→ **Trecho do texto**:
Paula Trindade é agraciada com medalha Honra ao Mérito

Homenagem foi proposta pela vereadora Suely Morgado

Compartilhe!

5 curtiram

A ex-promotora da Infância e da Juventude de Santos, Paula Trindade, recebeu a Medalha de Honra ao Mérito Brás Cubas em solenidade marcada na noite da última sexta-feira, 14/03/08 na Sala Princesa Isabel, da Câmara Municipal. A homenagem foi proposta pela vereadora Suely Morgado (PT), oradora da cerimônia.

A vereadora petista considera que Paula Trindade foi fundamental na aplicação do Estatuto da Criança e do Adolescente em nosso município e teve atuação decisiva na elaboração da legislação que regulamentou o Fundo Municipal e a criação dos primeiros conselhos tutelares. A cobrança sobre a criação de vagas para a educação infantil também é apontada pela vereadora como uma ação significativa da promotora aposentada. 

Assessoria - Gabinete Vereadora Suely Morgado (PT)
Tel.: (13) 3219.5707

PRONUNCIAMENTO DA VEREADORA SUELY MORGADO NA SOLENIDADE DE OUTORGA DA MEDALHA DE HONRA AO MÉRITO BRÁS CUBAS, EM SOLENIDADE REALIZADA EM 14 DE MARÇO DE 2008.

Autoridades presentes, sras. e srs.,

Ainda hoje, passados quase dezoito anos da entrada em vigor do Estatuto da Criança e do Adolescente, encontramos pessoas que se colocam radicalmente contra essa legislação. Isto  porque consideram que ela protege os jovens infratores e lhes garante a impunidade.

→ **Lista de atividades**:
1. Segundo o texto sobre a homenagem a Paula Trindade, em que local ocorreu a solenidade de entrega da medalha?
2. Prossiga com a redação do texto sobre a homenagem a Paula Trindade, partindo da última frase apresentada.
Os itens constituem material à parte, independente do texto.

→ **Itens apresentados**:
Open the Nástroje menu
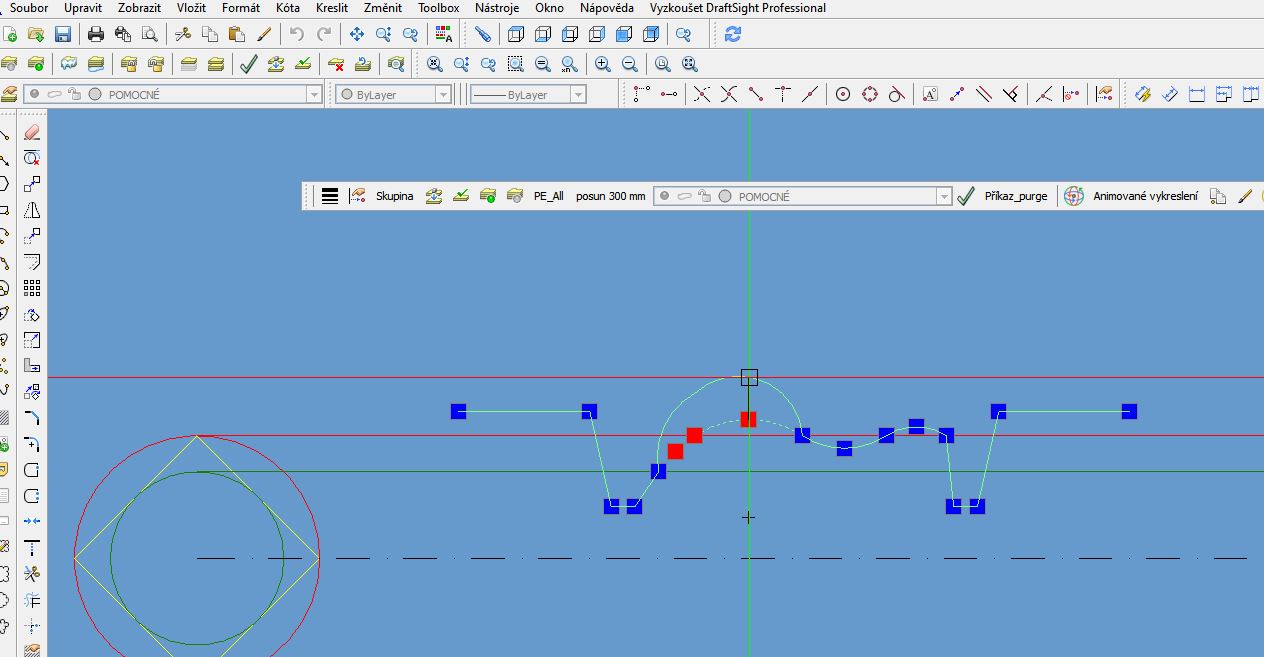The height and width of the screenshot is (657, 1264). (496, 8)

* * *

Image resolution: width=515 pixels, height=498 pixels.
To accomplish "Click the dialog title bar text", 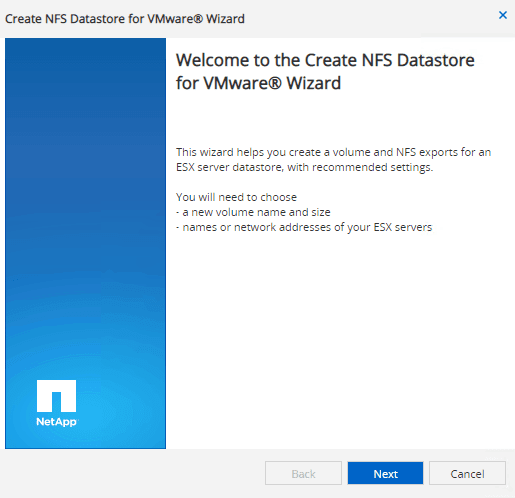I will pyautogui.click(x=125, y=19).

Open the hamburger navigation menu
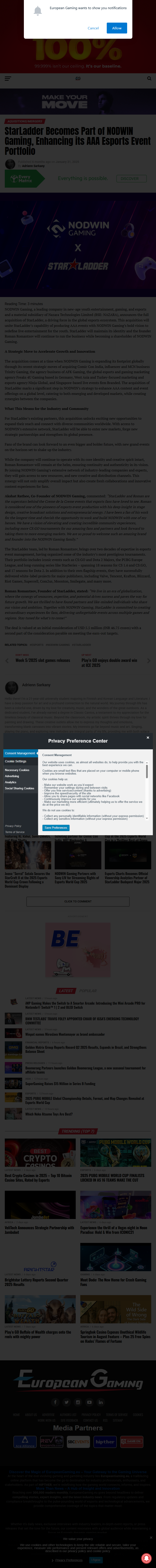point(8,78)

→ **Respostas**:
1. Na Sala Princesa Isabel, da Câmara Municipal.

2.
Geralmente essas críticas partem de pessoas que desconhecem o teor do Estatuto, mas reagem passionalmente após algum delito de grande repercussão que envolva algum adolescente. Nesses momentos, além dos ataques ao ECA, costumam ressurgir as propostas de redução da maioridade penal,  de maior rigor na repressão policial e de endurecimento das leis existentes. 
Atiçada pela imprensa sensacionalista, por setores reacionários e pelos políticos oportunistas, a população menos esclarecida adere facilmente ao discurso simplista do aumento do aparato policial e do confinamento dos adolescentes em conflito com a lei. Acreditam que essas são formas de, rapidamente, solucionar o problema da criminalidade.

Mas de nada adianta construirmos mais e mais estabelecimentos de privação da liberdade, se não forem dadas condições de reabilitação e de reinserção social aos internos. Certamente a solução também não está apenas na maior quantidade de policiais nas ruas se eles não forem preparados adequadamente para agirem como agentes de cidadania e se não tiverem uma remuneração digna, que os afaste da tentação da corrupção e do aliciamento pelo crime organizado.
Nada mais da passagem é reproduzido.